I bring this up now because it appears Sports Illustrated is no more, ceasing operations. Almost the entire staff was laid off Friday, just shy of the magazine’s 70th birthday.

RIP. And what a shame.

To be honest, the magazine, certainly, hasn’t been itself for a good many years, apparently in financial ill health. It’s tried to survive mostly as a website, and there’s a still a lot of good journalism to be found. But it’s just not the same. The magazine went to bi-weekly to monthly to near insignificance.

Kids today will never know what they’re missing.

But in my youth, well …

Not to give away my advanced age here, but there was no Twitter or X at the time, no Facebook, let alone TikTok or whatever that contraption is called.

But there was Sports Illustrated in its glory days.

Every week.

By the time it arrived each Thursday, you already knew who’d won the big events. But it didn’t seem to be confirmed until you’d perused Sports Illustrated’s take on it.

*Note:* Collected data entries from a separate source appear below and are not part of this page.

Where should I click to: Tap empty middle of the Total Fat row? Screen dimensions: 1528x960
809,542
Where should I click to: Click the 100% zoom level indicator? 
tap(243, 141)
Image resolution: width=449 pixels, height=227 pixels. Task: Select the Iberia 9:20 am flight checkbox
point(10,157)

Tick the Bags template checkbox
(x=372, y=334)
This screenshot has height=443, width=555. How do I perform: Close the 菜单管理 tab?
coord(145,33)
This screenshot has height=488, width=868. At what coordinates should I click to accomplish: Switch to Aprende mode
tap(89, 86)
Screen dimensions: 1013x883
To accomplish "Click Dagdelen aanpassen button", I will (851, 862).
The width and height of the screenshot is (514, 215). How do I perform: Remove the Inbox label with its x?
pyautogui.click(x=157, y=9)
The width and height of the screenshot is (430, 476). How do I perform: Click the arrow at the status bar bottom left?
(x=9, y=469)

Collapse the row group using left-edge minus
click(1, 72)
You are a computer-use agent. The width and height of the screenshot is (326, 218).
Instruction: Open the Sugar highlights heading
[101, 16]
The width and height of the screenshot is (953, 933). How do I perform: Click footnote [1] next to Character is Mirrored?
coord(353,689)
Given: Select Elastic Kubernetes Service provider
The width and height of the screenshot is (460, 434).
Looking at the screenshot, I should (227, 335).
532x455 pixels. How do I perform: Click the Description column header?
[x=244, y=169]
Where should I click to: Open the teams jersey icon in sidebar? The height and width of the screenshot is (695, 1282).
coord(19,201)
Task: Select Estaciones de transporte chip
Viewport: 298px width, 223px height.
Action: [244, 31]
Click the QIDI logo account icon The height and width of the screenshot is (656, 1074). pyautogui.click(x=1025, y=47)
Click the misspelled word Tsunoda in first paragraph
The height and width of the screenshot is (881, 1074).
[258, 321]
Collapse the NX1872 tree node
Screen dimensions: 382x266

There were a lot of young sports fans eager to devour each issue, cover to cover, every word.

You thought you were no different.

But some of us were different, a little off perhaps.

Gradually Sports Illustrated reeled you in. The target of that youthful anticipation changed.

Maybe you had always liked to read anyway. Still, you thought you were just another huge sports fan.

SI was just teasing with you.

There was never any big epiphany. You didn’t just wake up and realize it.

But over time, without warning, some of us — still at a tender, impressionable age — started realizing we were

bigger fans of the magazine’s writing than the sports events and sports heroes we were reading about.

That should have been a danger signal — Ahuugaa! Ahuuga! — but no, you ignored warnings.

And then you were hooked. One day you realized — it had been coming on for a while — that your heroes, your idols, were no longer Archie Manning and Bob Gibson, but rather Dan Jenkins and, say, Frank Deford, the superstars of Sports Illustrated itself.

Mainly Jenkins, surely the greatest, most entertaining sports writer who ever lived. And, to my generation at least, he was probably to blame for sending more of us down this sordid career path than any other human.

Never mind, as one of my fellow scribes once observed, “Whenever I get to feeling content, I try to read Jenkins — on your best day you know you’ll never touch that.”

But we could all dream.

While still in college, I landed a one-day job at a Super Bowl in the Superdome passing out stats in the press box. Menial work, for sure. But we peons were invited to the NFL’s big media hospitality room afterwards, where Jenkins was “holding forth,” as he’d say.

I was totally mesmerized.

Years later, I happened to run into Jenkins in the lobby of a hotel as we were checking in before some big event.

This time I had the courage to introduce myself.

The rooms weren’t ready. There would be a wait. He suggested we grab a drink in the lobby bar.

I thought I’d faint.

But he was as crotchety and witty as I’d aways imagined.

After a beer or two in I related to him that he was the reason I decided to become a sports writer.

He just nodded, like it surely wasn’t the first time he’d heard such a confession.

No long after, I was reading a story about Jenkins himself. The article said he hated it when young sports writers told him he was reason they got into the profession.